Whenever a married couple decides to divorce, they must come to an agreement on how they intend to divide their assets. Common assets available for division include the family home, investment accounts, debts and even household items. The most difficult items to divide are often less tangible assets like life insurance and retirement accounts. Minnesota readers may find the following blog on property division and retirement accounts intersting.

For many couples their largest asset is their retirement account. To make matters more complicated, there are a number of different types of retirement accounts, each with their own rules. Common retirement accounts include a 401(k), IRA and pension.
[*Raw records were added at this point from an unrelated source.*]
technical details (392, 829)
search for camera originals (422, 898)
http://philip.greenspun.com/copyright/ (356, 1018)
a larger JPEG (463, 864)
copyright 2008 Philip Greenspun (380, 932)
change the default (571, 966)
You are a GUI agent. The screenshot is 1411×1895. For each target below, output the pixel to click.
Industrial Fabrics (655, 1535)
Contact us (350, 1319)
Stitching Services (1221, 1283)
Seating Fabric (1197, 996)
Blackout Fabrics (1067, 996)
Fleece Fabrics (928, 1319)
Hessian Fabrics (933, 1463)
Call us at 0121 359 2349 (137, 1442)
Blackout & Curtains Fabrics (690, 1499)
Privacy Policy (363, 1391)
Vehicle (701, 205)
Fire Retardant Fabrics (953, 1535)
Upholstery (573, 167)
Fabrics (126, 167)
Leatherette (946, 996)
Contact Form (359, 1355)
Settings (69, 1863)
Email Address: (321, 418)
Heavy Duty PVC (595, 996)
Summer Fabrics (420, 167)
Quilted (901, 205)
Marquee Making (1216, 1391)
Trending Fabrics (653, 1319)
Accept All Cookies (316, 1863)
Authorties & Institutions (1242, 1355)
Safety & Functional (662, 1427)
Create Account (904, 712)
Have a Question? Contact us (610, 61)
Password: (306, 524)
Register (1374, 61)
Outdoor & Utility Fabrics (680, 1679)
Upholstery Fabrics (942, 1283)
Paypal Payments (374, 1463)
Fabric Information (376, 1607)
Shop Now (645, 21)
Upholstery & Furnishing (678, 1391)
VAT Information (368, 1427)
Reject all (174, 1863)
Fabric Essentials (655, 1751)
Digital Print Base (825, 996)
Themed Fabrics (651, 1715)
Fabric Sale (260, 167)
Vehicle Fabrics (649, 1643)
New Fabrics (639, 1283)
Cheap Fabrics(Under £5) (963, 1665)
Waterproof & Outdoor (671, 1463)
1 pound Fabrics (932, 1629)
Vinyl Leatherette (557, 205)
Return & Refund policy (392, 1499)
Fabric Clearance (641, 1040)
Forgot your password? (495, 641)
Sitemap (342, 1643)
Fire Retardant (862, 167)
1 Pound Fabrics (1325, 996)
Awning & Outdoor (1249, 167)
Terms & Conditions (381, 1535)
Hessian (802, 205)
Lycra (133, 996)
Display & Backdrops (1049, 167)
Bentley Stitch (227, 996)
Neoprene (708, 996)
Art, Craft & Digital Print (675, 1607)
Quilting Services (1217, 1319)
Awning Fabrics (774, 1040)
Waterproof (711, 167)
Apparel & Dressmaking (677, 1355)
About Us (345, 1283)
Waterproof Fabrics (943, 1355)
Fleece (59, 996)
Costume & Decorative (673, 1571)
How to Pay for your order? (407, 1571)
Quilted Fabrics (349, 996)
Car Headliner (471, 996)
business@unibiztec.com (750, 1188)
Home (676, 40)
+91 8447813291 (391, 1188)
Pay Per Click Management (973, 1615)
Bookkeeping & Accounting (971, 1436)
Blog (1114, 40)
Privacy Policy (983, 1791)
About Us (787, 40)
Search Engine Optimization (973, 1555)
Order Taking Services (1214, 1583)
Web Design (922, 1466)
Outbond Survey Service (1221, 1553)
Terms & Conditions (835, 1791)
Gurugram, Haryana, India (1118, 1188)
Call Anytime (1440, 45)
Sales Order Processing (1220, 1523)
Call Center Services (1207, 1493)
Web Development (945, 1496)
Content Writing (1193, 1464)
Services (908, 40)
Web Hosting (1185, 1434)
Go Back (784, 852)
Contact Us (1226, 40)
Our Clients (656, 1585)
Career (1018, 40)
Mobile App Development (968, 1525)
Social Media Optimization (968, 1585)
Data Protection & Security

Calculating the value of retirement accounts can be complex, especially if the account is a defined benefit that will ultimately pay a monthly income, such as a pension, versus a defined contribution retirement account.

In addition to getting an accurate property valuation, the couple also needs to decide how they want to divide the asset. In some cases, dividing a retirement account in half can have serious tax consequences. Some accounts are also difficult to assign. In such cases it may be necessary to get a qualified domestic relations order. A QDRO allows a spouse to "roll over" the payment into their own retirement account, deffering any income tax implications.

A QDRO, however, is not appropriate in all cases. Furthermore, due to the complex nature of a divorce asset split, and the costs associated with doing it wrong, it is important to work with an experienced professional. Doing it right the first time is worth every penny saved.